The Kate Spade-designed New Balance WX811 Photograph courtesy New Balance

Kate Spade doesn’t do sporty. The brand knows its way around preppy and colorful put-together looks, a fairly conservative combination that has helped fuel a relatively bonkers growth trajectory. With big expectations from both those who buys its handbags and those who buy its stock, the company now needs to expand—and there’s little in its inventory fitting the hottest trend of the moment: athletic wear.

That’s why Kate called up New Balance. Last week the company told analysts that New Balance is stitching up a special line of its WX711 and the coming WX811 in Spade’s “signature bright colors and graphic prints.” The shoes will start selling in February for $95 at both Kate Spade and New Balance stores.

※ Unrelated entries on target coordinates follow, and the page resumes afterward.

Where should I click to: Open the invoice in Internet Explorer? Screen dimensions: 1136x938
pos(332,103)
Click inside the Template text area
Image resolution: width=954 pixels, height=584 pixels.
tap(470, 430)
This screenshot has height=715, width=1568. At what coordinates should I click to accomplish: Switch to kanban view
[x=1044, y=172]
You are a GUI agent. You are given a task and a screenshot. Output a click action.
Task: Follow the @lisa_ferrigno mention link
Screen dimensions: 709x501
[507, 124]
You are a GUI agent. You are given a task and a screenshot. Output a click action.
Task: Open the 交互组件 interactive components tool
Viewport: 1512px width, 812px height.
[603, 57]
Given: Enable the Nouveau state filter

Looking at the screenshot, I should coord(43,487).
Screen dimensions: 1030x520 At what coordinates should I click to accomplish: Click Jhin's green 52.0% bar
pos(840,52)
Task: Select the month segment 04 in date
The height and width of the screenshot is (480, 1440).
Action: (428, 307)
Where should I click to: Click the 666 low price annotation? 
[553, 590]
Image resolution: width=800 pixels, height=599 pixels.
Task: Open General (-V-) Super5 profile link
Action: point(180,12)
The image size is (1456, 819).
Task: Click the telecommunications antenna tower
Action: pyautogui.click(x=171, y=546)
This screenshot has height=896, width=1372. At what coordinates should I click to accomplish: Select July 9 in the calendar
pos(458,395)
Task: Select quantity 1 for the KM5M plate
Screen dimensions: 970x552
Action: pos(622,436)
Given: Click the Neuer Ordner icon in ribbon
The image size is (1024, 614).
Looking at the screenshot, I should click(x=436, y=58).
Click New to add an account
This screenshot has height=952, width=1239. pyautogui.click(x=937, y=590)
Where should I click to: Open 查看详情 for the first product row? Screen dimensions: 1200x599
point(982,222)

“Obviously, there’s this huge resurgence of athletic apparel in fashion and on the runway,” said Sarah Kopriva, senior product manager for the New Balance women’s business. “They were really looking to expand their brand to capture that.”

J. Crew, a second relatively staid brand that has refused to jump on the trend of workout clothes for work, has long maintained a similar partnership with New Balance. The sneaker company declined to say whether the collaborations are more lucrative than their traditional products, though the co-branded shoes typically sell for a premium over standard models.

“The goal of this was not a financial goal to be completely honest,” Kopriva said.

There’s little sartorial risk involved on either side of these deals. New Balance was a so-called athleisure statement long before Lululemon was a funky little boutique in Vancouver. The shoemaker’s chunky running shoes aren’t usually spotted these days on someone who is actually running. New Balance customers seem more likely to be sipping, teaching, or coding—living everyday life, rather than working up a sweat. New Balance shoes have become a totem of geek-chic, adding a flair of preppy insouciance to a wide range of shoppers, from fashion bloggers to Rihanna. As a colleague of mine put it while discussing this piece: “They’re like Subarus for your feet.”

Kate Spade is also betting on the New Balance back story. Although the company makes plenty of shoes abroad, it still cranks out some of its higher-end offerings—roughly one in four of its shoes—not far from its Boston headquarters (though, the Kate Spade models will be made abroad).

In the retail world, footwear is risky. The various fits and styles require a pile of inventory and come with inefficiencies foreign to the supply chain of sweaters, for example. Kate Spade makes a lot of heels and pumps, but its sneaker game is sad. At the moment, offerings are limited to gold-dusted Vans knock-offs ($250) and a line of motley Keds ($85).

Athletic-wear is equally fraught. Workout clothes for working out are either a commodity or are dominated by Nike, Lululemon, and recently, Under Armour. The trend of wearing yoga pants to lunch could vanish before a company such as Kate Spade can pull together a leisure line.

New Balance sneakers offer a nice easy way to walk down the middle. For Kate Spade, they’re, you know, comfortable.